Menunggu sang penyu bertelur itu sungguh lama (soalnya penyu tersebut tak bisa dikunjungi ketika proses bertelur nya, tapi seusai itu baru bisa dikunjungi). Tak kuasa menahan ngantuk sambil menunggu, sebagian kita tertidur di mobil, lantai, kursi, ditengah iringan hujan. Jam 12 malam lebih baru kami bisa mengunjungi penyu dewasa yang sedang bertelur itu. Karena penyu-penyu itu sangat sensitif dengan cahaya, sehingga membuat mereka gagal bertelur, kami memasuki daerah pantai tanpa penerangan. Bayangkan, jam 12 malam lebih, dini hari, kami menyusuri pantai hanya bermodal cahaya bintang dan rembulan saja. Namun lagi-lagi ini terbayar, ketika kami akhirnya bisa menyaksikan penyu yang naik ke pantai tersebut. Sangat besar, semacam monster rasanya kesan pertama yang muncul di diri saya ketika melihat penyu dewasa tersebut. Beratnya mungkin bisa mencapai 200 kg, bayangkan 200 kg!
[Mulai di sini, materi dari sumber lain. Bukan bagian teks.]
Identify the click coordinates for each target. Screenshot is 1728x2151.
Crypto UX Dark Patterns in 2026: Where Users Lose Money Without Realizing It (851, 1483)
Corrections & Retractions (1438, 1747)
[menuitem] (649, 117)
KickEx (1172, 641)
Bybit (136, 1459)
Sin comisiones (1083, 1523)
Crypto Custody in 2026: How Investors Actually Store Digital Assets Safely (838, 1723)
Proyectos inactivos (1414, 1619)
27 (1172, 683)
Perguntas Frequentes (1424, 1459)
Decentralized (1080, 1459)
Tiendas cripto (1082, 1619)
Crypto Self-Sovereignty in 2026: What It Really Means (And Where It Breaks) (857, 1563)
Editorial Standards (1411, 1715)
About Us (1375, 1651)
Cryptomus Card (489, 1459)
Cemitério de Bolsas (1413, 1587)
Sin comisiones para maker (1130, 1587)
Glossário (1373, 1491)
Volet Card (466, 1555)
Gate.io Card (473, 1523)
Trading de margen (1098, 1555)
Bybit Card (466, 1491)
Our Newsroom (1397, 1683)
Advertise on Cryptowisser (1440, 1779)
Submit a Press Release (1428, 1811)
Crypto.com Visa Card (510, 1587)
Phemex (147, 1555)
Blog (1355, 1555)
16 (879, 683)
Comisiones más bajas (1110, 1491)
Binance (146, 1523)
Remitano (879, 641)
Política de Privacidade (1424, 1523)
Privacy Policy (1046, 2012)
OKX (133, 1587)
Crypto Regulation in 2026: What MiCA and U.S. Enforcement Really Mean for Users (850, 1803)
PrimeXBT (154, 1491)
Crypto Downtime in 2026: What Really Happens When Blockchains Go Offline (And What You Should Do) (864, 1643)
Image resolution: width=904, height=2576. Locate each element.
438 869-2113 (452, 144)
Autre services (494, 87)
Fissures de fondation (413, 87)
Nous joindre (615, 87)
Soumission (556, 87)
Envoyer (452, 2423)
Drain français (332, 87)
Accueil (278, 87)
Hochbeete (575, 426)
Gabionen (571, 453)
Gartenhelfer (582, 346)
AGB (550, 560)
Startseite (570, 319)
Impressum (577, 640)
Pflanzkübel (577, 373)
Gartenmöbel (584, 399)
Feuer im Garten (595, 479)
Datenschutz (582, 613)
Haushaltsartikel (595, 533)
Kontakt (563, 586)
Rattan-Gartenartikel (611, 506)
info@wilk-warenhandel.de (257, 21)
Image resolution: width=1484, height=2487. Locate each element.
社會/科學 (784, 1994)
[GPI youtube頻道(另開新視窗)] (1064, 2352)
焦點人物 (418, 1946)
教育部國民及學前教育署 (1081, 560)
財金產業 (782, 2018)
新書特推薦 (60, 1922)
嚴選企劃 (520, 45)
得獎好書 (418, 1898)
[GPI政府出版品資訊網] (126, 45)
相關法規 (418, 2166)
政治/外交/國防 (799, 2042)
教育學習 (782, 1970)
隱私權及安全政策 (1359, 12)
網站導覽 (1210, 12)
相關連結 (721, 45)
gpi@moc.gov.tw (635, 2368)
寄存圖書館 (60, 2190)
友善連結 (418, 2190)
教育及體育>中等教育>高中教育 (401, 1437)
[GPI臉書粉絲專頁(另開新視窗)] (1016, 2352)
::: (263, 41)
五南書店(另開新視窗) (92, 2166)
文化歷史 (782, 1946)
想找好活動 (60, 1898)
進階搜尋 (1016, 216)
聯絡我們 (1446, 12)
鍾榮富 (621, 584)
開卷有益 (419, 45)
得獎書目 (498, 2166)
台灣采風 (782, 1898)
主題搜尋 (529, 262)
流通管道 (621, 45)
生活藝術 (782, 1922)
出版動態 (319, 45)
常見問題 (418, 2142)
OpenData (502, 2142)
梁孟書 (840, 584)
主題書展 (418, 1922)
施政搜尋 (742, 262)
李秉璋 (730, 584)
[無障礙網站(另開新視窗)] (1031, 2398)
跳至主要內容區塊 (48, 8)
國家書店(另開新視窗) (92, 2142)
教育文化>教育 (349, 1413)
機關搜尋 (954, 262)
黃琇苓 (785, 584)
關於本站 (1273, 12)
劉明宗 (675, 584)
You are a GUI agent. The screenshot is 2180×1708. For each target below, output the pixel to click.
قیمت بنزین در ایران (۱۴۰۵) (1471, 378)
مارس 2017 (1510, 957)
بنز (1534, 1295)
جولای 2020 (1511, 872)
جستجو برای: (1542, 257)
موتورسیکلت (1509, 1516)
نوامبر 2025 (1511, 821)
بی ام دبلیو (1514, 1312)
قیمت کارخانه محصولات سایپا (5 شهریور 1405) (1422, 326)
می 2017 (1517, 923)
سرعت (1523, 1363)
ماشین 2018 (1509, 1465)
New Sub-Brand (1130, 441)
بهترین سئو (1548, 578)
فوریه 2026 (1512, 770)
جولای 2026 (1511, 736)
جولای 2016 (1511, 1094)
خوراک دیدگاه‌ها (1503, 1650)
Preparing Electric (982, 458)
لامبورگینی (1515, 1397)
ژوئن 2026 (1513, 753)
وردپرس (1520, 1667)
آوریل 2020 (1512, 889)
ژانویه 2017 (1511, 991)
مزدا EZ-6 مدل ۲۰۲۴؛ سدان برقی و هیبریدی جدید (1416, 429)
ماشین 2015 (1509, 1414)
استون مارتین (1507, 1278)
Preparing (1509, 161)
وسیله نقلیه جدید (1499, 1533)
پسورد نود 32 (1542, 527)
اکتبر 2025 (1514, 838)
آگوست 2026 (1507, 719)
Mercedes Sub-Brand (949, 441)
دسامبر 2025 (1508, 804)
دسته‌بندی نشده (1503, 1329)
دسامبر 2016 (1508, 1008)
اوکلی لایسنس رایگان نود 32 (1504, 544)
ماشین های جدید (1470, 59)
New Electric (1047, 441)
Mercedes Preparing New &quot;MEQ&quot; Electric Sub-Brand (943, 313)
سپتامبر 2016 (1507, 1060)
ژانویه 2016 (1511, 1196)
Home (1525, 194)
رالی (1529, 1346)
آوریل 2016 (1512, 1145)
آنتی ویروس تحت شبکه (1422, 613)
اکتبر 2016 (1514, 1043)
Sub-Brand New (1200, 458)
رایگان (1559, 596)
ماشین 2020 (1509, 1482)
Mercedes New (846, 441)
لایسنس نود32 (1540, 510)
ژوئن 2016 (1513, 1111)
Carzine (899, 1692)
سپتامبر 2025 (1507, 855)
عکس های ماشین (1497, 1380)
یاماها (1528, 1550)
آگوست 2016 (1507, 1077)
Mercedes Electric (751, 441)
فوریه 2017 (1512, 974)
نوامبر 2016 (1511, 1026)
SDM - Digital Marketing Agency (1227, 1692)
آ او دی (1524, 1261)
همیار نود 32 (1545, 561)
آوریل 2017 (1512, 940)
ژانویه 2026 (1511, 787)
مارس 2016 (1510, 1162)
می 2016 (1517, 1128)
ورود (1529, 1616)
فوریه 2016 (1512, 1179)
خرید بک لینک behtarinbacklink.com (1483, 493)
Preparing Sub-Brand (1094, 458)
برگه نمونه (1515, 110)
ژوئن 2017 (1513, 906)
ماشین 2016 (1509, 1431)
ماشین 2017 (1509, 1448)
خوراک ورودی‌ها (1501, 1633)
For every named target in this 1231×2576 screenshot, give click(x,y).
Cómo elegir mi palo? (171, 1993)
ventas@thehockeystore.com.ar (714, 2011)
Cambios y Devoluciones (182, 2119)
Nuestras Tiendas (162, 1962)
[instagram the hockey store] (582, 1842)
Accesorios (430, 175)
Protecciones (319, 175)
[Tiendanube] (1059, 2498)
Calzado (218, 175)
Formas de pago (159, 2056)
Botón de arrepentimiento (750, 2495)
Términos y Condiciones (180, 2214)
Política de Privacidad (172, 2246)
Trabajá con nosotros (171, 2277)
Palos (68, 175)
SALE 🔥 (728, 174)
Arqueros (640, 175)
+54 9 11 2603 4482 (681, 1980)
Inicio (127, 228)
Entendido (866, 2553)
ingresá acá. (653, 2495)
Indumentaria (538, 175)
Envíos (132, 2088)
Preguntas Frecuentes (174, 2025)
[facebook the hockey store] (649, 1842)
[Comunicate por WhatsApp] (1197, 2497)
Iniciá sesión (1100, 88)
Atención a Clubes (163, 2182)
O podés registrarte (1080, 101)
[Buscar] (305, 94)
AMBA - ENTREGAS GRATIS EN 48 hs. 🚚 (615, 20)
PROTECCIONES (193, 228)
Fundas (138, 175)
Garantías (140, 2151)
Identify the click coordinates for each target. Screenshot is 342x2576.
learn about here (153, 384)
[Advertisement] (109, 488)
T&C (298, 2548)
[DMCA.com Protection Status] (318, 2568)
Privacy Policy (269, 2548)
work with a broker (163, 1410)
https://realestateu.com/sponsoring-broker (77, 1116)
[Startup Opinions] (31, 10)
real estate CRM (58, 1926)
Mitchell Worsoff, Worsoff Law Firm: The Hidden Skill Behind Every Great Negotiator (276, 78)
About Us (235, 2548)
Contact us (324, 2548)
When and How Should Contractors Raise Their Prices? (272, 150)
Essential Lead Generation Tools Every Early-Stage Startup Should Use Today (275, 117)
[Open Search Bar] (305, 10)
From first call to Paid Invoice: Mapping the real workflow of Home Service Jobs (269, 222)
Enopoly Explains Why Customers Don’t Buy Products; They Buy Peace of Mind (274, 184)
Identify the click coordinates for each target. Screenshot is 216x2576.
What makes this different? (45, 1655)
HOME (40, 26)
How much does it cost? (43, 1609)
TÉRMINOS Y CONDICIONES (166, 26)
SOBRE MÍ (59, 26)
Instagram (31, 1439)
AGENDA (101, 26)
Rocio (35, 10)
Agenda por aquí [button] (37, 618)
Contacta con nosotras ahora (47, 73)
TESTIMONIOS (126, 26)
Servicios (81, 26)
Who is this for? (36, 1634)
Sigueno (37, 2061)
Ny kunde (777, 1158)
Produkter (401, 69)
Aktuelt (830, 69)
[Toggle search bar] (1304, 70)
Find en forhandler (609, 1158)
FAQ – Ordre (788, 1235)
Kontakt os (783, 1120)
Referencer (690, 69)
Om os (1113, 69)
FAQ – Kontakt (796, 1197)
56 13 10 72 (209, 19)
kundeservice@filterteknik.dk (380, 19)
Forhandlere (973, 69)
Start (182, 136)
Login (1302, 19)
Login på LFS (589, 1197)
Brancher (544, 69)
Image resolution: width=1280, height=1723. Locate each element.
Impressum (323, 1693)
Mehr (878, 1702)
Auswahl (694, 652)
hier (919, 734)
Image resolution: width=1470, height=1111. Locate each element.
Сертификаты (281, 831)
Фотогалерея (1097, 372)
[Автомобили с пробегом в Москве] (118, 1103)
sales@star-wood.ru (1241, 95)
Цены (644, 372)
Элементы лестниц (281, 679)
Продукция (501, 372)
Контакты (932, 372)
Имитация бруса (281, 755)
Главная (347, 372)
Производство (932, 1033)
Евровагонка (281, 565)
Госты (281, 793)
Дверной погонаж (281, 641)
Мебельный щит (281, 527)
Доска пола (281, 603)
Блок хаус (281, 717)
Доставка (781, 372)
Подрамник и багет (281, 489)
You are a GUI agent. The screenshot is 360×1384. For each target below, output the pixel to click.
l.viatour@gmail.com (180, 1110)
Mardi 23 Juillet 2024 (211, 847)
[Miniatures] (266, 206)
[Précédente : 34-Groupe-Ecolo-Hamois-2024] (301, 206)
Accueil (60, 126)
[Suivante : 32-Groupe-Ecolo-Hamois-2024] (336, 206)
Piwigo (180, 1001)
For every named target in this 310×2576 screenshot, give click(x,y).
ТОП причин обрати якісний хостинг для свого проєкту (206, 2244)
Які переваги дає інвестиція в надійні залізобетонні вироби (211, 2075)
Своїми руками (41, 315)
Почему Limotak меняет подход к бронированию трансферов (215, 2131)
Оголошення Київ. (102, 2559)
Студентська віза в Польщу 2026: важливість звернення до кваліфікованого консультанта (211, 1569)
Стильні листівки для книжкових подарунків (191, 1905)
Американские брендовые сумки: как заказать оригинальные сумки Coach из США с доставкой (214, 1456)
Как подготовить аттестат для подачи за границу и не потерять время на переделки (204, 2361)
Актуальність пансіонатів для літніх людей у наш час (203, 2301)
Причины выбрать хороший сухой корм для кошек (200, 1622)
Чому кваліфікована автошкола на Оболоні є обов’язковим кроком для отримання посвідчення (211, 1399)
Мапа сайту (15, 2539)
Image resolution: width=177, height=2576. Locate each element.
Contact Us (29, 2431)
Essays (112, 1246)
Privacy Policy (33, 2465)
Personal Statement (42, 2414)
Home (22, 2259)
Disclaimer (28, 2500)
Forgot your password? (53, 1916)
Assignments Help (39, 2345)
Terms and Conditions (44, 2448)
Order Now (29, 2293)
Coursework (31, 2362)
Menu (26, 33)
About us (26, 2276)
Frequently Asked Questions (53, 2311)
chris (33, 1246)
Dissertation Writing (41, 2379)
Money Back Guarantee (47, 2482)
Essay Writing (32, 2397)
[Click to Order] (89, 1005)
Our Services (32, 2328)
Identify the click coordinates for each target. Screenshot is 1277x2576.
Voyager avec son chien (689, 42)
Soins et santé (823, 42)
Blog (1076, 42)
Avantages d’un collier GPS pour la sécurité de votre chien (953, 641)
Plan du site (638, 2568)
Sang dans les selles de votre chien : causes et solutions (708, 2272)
Bisa menyentuh hewan ini langsung menjadi pengalaman tersendiri yang sulit untuk dilupakan. Menutup malam dengan indah pada saat itu.
Hari ketiga saatnya untuk kembali, menuju Bandung. Di hari terakhir, pagi hari ketika keluar penginapan, hampir semua sandal kita raib digondol maling. Pulang salah jalan, muter-muter kota Cianjur untuk berburu oleh-oleh bagi orang terkasih menjadi warna yang menyertai perjalanan ini. Over All, Berkesan!
Alam ujung genteng ini memang menggoda untuk di kunjungi, namun jangan berharap akan mudah untuk mencapai ujung genteng, karena disana benar-benar tempat yang terpencil. Hanya ada beberapa warung, barang yg dijual pun tidak lengkap. Fasilitas transportasi agak sulit. Dan jarak antara satu wisata dengan wisata lainnya sangatlah jauh, belum lagi jalanan off road tengah hutan nya yang luar biasa membuat kita menggelengkan kepala tiada henti.
Namun ada rasa, untuk kembali mengunjungi tempat ini, bersama istri dan anak-anak tercinta kelak :)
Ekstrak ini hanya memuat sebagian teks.